Disenchantment: Season One

Author’s note: There are mentions of basic plot for the first three episodes, but the review does not go into any true spoilers.

Netflix’s Disenchantment, created by Matt Groening, is an animated comedy about Princess Bean, a young woman who would rather drink too much and go on misadventures to avoid her royal duties. This is much to the chagrin of her father, King Zog, who attempts to marry her off by any means necessary. But with her new friends Elfo (an elf from what is essentially a happy candy land) and Luci (a personal demon that is the devil on her shoulder), this leads to complete chaos in the kingdom and its people.

The pilot episode is a strong opening, setting the pieces on their course while never taking its eye off the fun and hilarity of the world it’s presenting. This world can be utterly bizarre, with strange creatures and absurd characters and fantastical magic, and the pilot does not hold back on the nonsense factor. It is the episode with the most jokes per minute, doing its best to win over the audience, and achieving this objective perfectly.


The show is more serialized than The Simpsons, more than even Futurama, which dabbled in serial storytelling and ongoing narrative here and there, and suits the Netflix binge culture. Each episode continues an overall story that’s usually in the background to the episode’s main thrust. At first, it’s that Bean’s father wants to marry her off for peace between two nations; she runs away, and there is a chase led by her fiancé. Her father then feels his daughter is possessed by a demon, which causes her behavior, to the irony of Luci, an actual demon, being viewed as a cat.

The main story weaves in and out as side story and main story depending on the episode, and does so in a fluid and smart way so everything ties together. There is a larger story at play with Luci, but it is only touched on in the very start of the run. It’s possible it may come back in the final few episodes of the season, but it is largely forgotten about for four or five episodes. The most entertaining story is when Bean and King Zog travel with the rest of the characters to a neighboring kingdom that harbors a brittle relationship with their own, putting a lot of emphasis on character and family expectation. It may not have been the funniest of the episodes, but it was one that worked the best, story-wise.

The show is also a lot darker than I had originally anticipated, done in a comical, fun-spirited way (that sounds like a massive contrast, but it works). There are limbs cut off, heads separated from bodies, and Elfo’s blood is occasionally siphoned off for its magical properties. It’s a medieval-era story, and so some swordplay and violence and plague piles is to be expected, but when done in such a pretty and colorful way, the contrast is surprising and leads to even more sight gags.

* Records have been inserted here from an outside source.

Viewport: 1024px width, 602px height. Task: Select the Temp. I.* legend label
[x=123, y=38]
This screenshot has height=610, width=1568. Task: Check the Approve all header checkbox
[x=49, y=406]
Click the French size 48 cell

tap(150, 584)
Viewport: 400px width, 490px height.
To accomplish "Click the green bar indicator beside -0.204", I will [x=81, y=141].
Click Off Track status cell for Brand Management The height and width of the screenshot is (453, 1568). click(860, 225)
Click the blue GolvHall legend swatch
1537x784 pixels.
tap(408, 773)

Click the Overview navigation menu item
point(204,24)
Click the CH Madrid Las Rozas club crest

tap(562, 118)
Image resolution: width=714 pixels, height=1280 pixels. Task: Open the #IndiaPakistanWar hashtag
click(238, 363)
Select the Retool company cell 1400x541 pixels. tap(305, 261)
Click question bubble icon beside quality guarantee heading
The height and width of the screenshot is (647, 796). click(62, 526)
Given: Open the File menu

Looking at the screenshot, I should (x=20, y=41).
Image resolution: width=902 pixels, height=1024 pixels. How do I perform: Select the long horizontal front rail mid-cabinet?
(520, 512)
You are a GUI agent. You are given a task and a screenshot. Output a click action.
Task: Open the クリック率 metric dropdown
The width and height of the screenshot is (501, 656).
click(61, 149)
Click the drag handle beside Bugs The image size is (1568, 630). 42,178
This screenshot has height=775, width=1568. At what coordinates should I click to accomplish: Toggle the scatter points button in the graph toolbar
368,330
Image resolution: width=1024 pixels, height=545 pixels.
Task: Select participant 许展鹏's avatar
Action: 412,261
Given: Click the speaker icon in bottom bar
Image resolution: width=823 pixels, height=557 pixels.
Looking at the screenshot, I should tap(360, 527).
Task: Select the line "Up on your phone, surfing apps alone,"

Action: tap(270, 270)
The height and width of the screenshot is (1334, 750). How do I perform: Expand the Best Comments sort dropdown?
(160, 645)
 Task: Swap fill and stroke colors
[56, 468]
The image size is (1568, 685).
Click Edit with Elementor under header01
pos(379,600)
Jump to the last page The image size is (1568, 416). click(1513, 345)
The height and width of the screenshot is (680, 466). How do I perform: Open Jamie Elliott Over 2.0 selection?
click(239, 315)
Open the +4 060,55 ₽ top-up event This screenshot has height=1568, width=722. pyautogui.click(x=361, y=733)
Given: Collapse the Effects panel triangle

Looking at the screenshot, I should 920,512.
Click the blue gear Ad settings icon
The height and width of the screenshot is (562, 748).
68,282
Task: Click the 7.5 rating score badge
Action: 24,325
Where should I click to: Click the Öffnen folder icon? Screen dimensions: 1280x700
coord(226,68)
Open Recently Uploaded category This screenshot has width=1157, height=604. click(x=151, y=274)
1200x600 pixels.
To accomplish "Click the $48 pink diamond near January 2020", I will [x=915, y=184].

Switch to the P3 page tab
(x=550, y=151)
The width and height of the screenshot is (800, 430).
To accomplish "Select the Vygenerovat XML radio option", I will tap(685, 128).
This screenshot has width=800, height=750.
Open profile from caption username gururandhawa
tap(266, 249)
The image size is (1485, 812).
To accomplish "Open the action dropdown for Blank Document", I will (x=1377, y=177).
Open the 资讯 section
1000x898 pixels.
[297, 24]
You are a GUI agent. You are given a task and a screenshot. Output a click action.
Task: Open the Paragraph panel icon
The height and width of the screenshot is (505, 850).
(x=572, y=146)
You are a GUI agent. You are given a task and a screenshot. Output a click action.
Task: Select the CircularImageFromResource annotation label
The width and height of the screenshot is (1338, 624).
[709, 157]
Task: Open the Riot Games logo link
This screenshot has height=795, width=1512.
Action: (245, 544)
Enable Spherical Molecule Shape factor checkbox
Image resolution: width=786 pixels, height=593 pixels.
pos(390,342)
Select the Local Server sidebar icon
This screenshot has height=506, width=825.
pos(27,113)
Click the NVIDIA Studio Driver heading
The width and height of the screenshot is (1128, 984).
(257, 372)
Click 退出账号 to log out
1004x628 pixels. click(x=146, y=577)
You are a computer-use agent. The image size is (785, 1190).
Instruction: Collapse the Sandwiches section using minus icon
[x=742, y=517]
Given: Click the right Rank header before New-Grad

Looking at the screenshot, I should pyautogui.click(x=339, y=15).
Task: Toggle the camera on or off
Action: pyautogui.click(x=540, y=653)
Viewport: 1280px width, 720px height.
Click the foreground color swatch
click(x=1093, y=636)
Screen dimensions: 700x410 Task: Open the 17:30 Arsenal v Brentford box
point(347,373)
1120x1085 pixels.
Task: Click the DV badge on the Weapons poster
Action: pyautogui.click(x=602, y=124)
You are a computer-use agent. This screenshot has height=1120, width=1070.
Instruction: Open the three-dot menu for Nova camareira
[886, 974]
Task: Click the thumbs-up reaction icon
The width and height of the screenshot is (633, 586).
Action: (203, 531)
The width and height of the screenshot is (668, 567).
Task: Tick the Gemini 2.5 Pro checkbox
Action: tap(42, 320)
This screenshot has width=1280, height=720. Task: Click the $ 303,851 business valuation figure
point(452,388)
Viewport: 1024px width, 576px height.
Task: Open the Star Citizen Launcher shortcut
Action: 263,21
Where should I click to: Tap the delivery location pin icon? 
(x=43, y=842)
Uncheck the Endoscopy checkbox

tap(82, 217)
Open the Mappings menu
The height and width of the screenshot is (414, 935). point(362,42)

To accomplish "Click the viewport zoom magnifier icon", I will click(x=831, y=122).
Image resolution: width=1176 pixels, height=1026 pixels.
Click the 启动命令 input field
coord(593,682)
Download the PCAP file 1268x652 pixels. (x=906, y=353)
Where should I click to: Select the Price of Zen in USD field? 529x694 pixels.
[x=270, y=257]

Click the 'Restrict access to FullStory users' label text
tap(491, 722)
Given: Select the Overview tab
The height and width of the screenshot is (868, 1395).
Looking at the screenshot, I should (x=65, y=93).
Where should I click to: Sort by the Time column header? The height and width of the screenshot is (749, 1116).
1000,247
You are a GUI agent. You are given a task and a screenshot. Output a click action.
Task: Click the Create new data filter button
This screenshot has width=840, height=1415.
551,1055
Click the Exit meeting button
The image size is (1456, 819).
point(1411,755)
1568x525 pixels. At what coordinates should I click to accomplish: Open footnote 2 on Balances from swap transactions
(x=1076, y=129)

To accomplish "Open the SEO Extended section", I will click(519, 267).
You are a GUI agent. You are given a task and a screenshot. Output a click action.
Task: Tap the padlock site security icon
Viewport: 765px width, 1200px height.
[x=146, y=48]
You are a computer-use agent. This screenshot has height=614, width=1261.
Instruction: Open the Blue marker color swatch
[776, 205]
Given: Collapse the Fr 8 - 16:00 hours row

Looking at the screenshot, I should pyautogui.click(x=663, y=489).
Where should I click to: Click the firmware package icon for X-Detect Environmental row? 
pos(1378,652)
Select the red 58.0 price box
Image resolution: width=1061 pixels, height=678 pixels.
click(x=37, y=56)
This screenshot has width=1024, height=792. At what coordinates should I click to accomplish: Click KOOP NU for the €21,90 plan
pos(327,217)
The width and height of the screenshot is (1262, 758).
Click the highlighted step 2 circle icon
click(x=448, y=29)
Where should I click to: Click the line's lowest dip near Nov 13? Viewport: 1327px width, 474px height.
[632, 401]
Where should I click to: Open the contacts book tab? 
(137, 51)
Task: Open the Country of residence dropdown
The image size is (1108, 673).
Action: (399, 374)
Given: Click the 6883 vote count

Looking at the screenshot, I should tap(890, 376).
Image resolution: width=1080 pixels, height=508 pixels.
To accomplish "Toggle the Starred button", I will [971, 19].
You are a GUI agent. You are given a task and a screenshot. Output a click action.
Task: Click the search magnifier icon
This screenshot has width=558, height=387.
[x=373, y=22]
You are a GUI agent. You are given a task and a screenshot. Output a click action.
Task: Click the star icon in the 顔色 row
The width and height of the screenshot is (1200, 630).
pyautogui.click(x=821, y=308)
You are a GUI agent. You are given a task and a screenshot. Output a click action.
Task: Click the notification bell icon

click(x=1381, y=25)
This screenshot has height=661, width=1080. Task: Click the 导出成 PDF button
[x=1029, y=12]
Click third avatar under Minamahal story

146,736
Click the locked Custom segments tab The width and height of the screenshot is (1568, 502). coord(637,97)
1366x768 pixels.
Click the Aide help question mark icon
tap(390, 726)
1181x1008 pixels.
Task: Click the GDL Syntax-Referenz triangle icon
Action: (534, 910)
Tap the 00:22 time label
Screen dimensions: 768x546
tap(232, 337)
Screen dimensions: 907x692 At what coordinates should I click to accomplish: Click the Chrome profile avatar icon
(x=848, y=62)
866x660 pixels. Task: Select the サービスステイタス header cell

The presentation is downright gorgeous. The animation is fluid and incredibly detailed, the world full of color and excitement in every frame. The show is full of previously mentioned sight gags and blink-and-you’ll-miss-it moments and background voices that are just as at home in this show as they were in The Simpsons and Futurama. They are used with cleverness, never in your face or obvious.


The voice cast is otherworldly and easily the top draw for me. Abbi Jacobson as Bean is a great fit, the dismay at her duties and excitement over a night of drinking or doing the wrong thing suiting her voice perfectly. I was concerned that Nat Faxon’s Elfo may prove draining or completely annoying as a tone of voice of a lead character, but he earns his place as one of the gems of the series. His naiveté and aloofness to the new world he finds himself in provides some great character moments, while also giving Faxon some wonderful lines and darker nuances that poke their head out from time to time. Eric André as Luci is another solid choice, a sometimes cool, sometimes manic character who only has everyone’s worst interests in mind. He is mostly used as a quipster of sorts, and André’s voice works with that.

But it is in John DiMaggio as Bean’s father, the king, that comes the best character, and he is a complete joy to listen to. His voice is always at the same pitch and level of exasperation no matter the occasion and is a source of a good number of the show’s best lines. He is always upset, even when he shouldn’t be, and it was always exciting when King Zog was involved in any way.

Of the ten episode season, seven were presented for review. These seven showcase a strong and well-made and well-written show that knows what it’s going for and delivers that in every episode. The laughs may dull in their frequency the deeper into the season compared to the first couple, but it is still a show of quality with a grasp on fun. Disenchantment is a solid show with excellent characterization, a beautiful look, and promises to be a surprise for fans of The Simpsons and Futurama and those styles of show. I can’t wait to see what nightmare its characters face next.


Disenchantment premieres on Netflix globally on August 17th.